Lawmakers, public employees and retirees in general agree that reforms are needed.

But the questions of how much needs to be done and who should pay for it are still under dispute.

New Hampshire Public Radio’s David Darman has more.

In the discussion of how to shore up the state’s underfunded retirement system, one message stands out.

And that message comes from the ranks of the retired.

They want their COLAS.

Barbara Doyle is president of the 4,000 member New Hampshire Retired Educators Association.

The cola she and others are talking about is not a carbonated drink…it's a cost of living adjustment.

They retired way back when, they’re 90 years old now, and they’re getting 700 dollars a month, plus you then have to pay the health insurance and they need the cola, they need the cola.

The legislature has heard retirees of all incomes say they want, or need a cost of living raise.

In one bill scheduled to come before the Senate, retirees are due to get a 2.5 percent cola for the coming year.

But the longer term prospects for an annual cola are less than certain.

One option the House considered in March was to raise what current employees pay to fund retiree raises.

The measure would have raised state employee and teacher rates from 5 to 7 percent.

And it would have raised police and firefighter rates from around 9 percent to 13 percent.

But the Firefighters Union refuses to support the measure.

They argue that state and municipal governments have gotten off easy, and not paid their fair share in the past.

State and local governments have agreed to pay more.

But Arthur Beaudry, a retired Manchester firefighter, says those still at the firehouse have good reason to resist paying more.

I don’t know if people are aware that police and fire do not participate into social security.

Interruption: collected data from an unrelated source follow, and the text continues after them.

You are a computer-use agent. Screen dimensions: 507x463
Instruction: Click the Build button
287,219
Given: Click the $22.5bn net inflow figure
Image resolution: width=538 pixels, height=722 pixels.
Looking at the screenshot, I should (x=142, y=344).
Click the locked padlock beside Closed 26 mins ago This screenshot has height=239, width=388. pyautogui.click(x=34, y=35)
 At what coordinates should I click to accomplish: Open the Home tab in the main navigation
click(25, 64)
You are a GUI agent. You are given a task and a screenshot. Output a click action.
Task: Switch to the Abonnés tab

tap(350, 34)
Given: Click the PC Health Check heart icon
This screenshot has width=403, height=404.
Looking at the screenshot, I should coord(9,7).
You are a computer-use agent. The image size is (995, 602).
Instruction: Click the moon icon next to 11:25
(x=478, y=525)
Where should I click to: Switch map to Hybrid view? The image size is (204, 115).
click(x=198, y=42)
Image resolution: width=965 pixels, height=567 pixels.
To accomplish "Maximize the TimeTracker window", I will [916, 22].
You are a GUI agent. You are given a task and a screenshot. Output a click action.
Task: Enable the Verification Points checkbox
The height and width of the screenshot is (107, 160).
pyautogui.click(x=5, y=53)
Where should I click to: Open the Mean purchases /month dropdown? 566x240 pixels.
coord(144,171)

We don’t get social security, where teachers and state employees get social security and their pension. Firefighters don’t. so, we’ve been paying 9.3 percent of our salary for many, many years.

It's true, teachers and state employees get social security, but they also pay into it…as well as into their pensions.

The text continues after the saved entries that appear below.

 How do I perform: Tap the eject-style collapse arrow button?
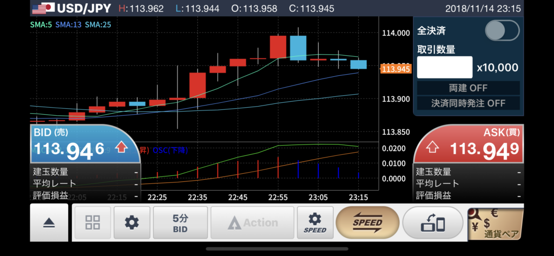tap(49, 222)
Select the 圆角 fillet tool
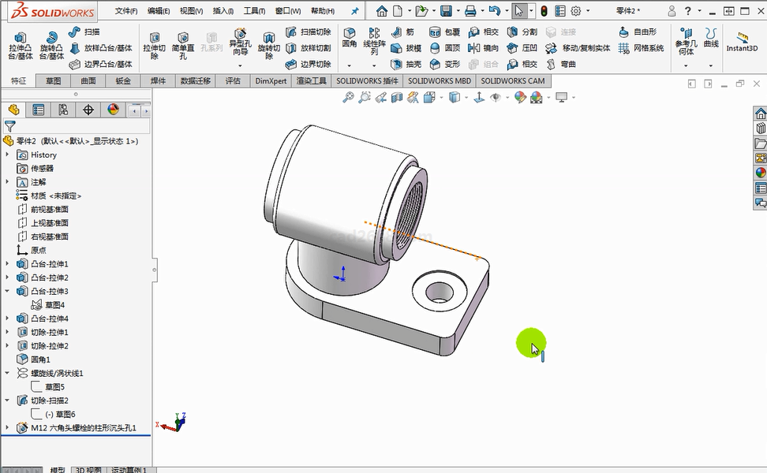This screenshot has height=473, width=767. 350,37
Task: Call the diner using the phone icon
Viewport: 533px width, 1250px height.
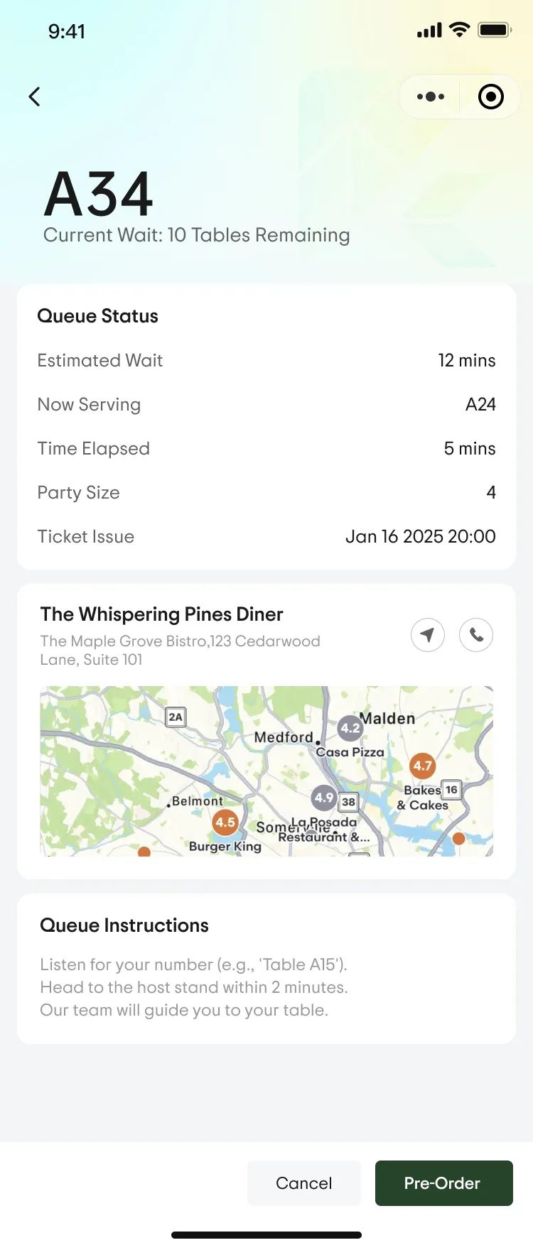Action: tap(476, 635)
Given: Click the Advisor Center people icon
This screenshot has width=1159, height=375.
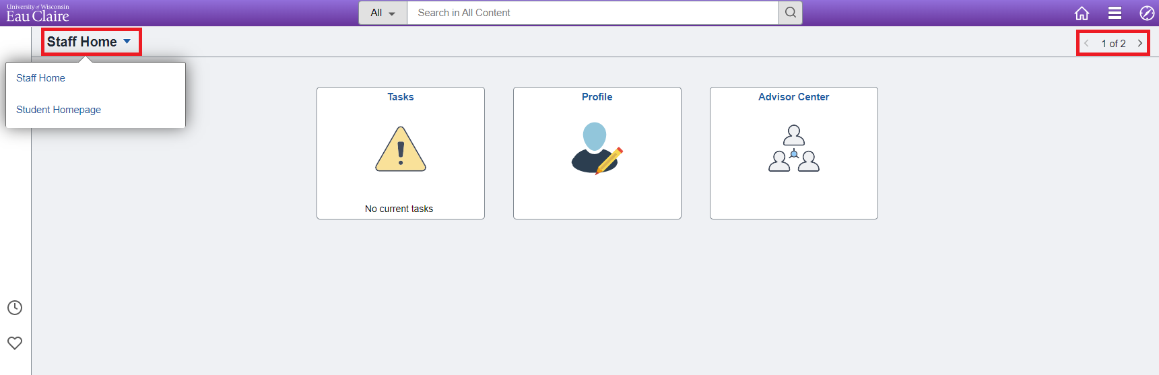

Firefighters and police don't.

And though retired teachers collect a pension and social security, they say their combined totals don’t add up to anything near the pensions firefighters draw down.

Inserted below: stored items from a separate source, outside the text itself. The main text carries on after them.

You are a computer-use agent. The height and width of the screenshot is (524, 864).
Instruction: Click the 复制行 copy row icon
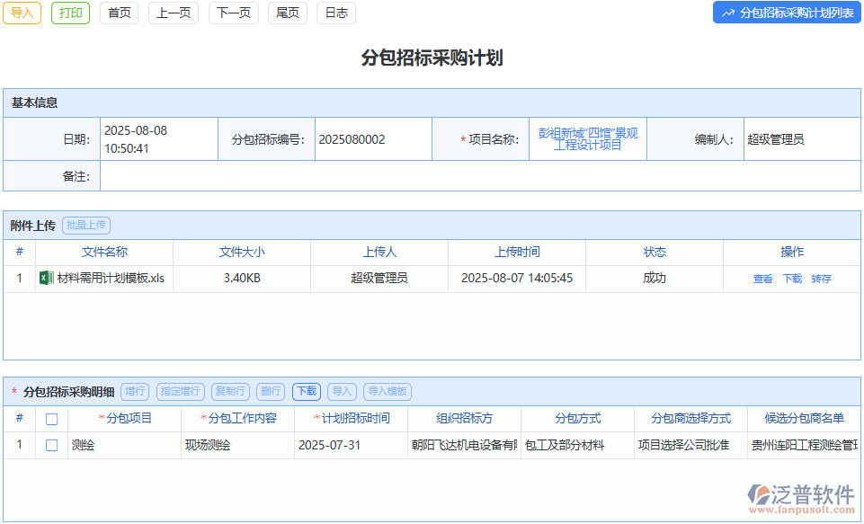pyautogui.click(x=230, y=391)
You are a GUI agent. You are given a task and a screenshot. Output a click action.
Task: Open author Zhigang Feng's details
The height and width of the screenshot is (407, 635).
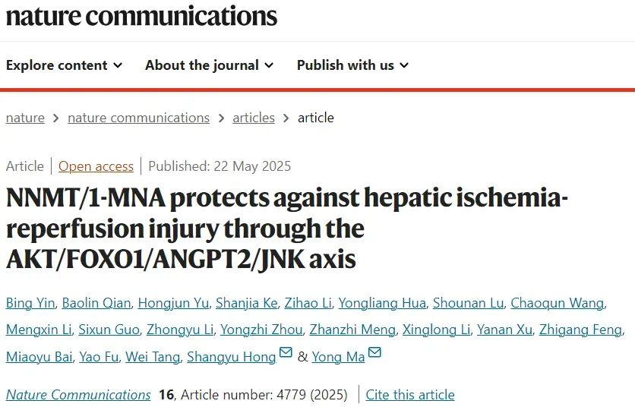tap(580, 330)
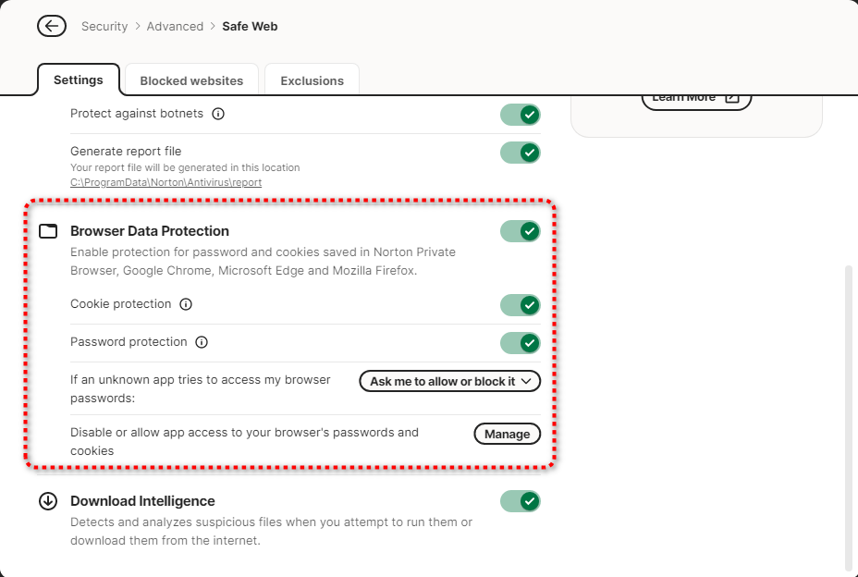Open the Exclusions tab
Viewport: 858px width, 577px height.
click(x=312, y=80)
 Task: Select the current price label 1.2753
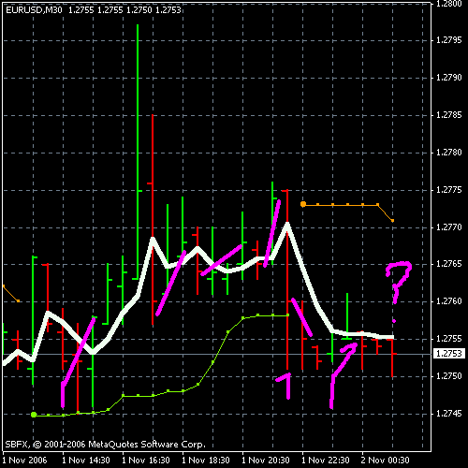(x=449, y=354)
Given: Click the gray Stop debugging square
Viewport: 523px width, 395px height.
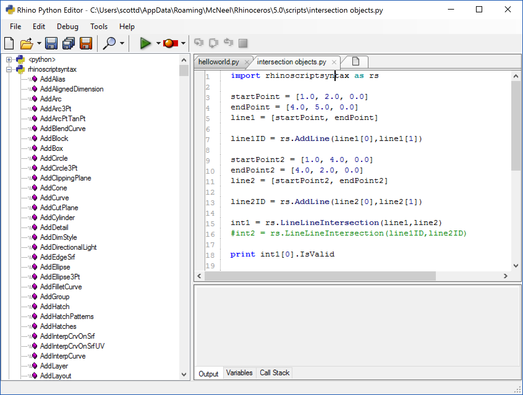Looking at the screenshot, I should pos(243,43).
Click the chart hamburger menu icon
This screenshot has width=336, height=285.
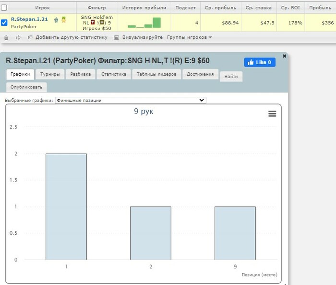click(272, 114)
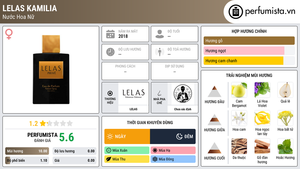The height and width of the screenshot is (169, 300).
Task: Select the Ngày daytime segment
Action: tap(127, 136)
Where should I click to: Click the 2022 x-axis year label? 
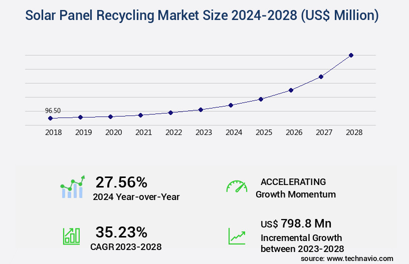click(173, 133)
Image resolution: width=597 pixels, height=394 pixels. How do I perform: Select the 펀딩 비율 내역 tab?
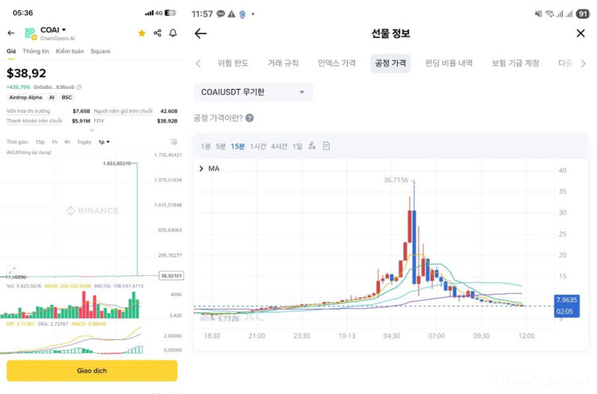(448, 64)
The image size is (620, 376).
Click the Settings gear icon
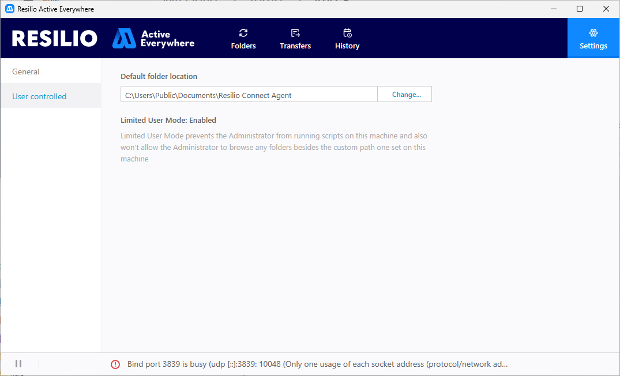point(593,33)
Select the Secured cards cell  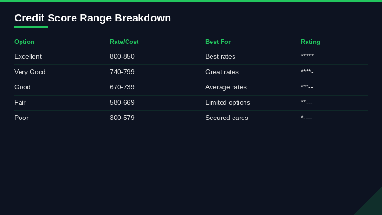pos(227,118)
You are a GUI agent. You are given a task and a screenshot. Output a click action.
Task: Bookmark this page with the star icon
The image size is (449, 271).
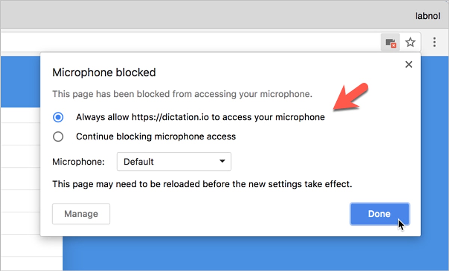[x=410, y=42]
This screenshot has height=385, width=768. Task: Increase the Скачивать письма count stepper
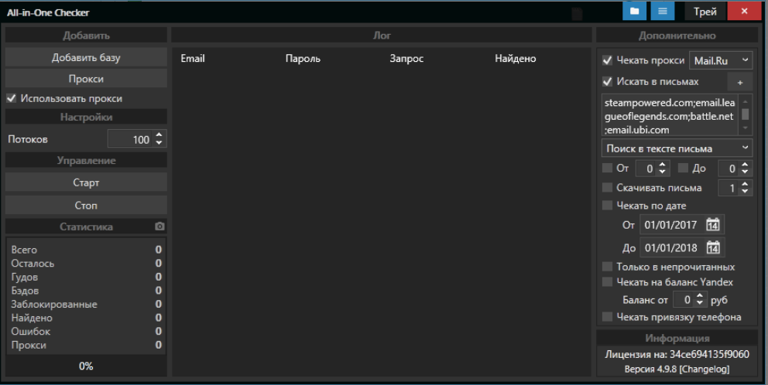(745, 184)
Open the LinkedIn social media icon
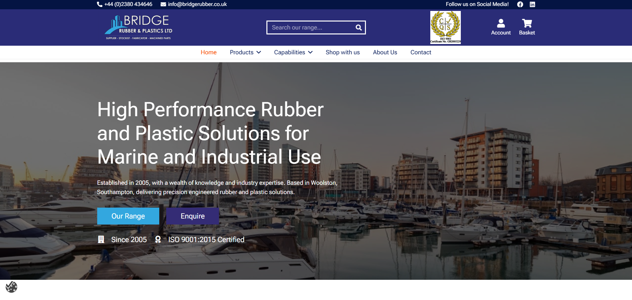632x300 pixels. [x=532, y=4]
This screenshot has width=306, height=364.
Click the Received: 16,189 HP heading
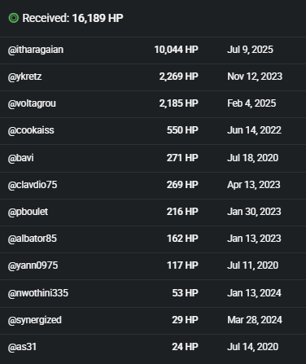coord(72,18)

Barbara Doyle of the Retired Educators Association taught elementary school for years in Portsmouth.

She argues firefighters get their pensions based on a generous 80 percent of their compensation when they retire.

…by far, their retirement salaries are much higher than the teachers. The teachers get 50 percent of what they can do. …We do not get overtime. Which, they do get overtime and their special jobs go through the city and they can build their salaries up to a hundred or more than a hundred percent of their salaries.

The measures headed to the state senate assure public employees that they won’t have to pay higher rates next year.

But many former state employees say they see no reason why the matter shouldn’t come up again in the future.

Pat McLane was a receptionist for the state police for twenty-three years.

She says her husband was a state trooper, who reached the rank of lieutenant.

McLane says she and her husband don’t understand why firefighters and other public workers aren’t willing to pay more, if it would save the retirement system.

They all have to look at they have to look at down the road that they’re all going to be retiring. And what they do could affect them ten years from now when they’re retired. …. You know, when my husband and I were working we were contributing to those receiving pensions. And that’s just the way it works.

The pension reform measures could change on the Senate floor, but for now, a two and a half percent COLA for one year is in the works.

Governor Lynch has also pushed for the formation of a committee to study all aspects of the retirement system.

If approved, that committee won't have much time, since a report would be due by December first.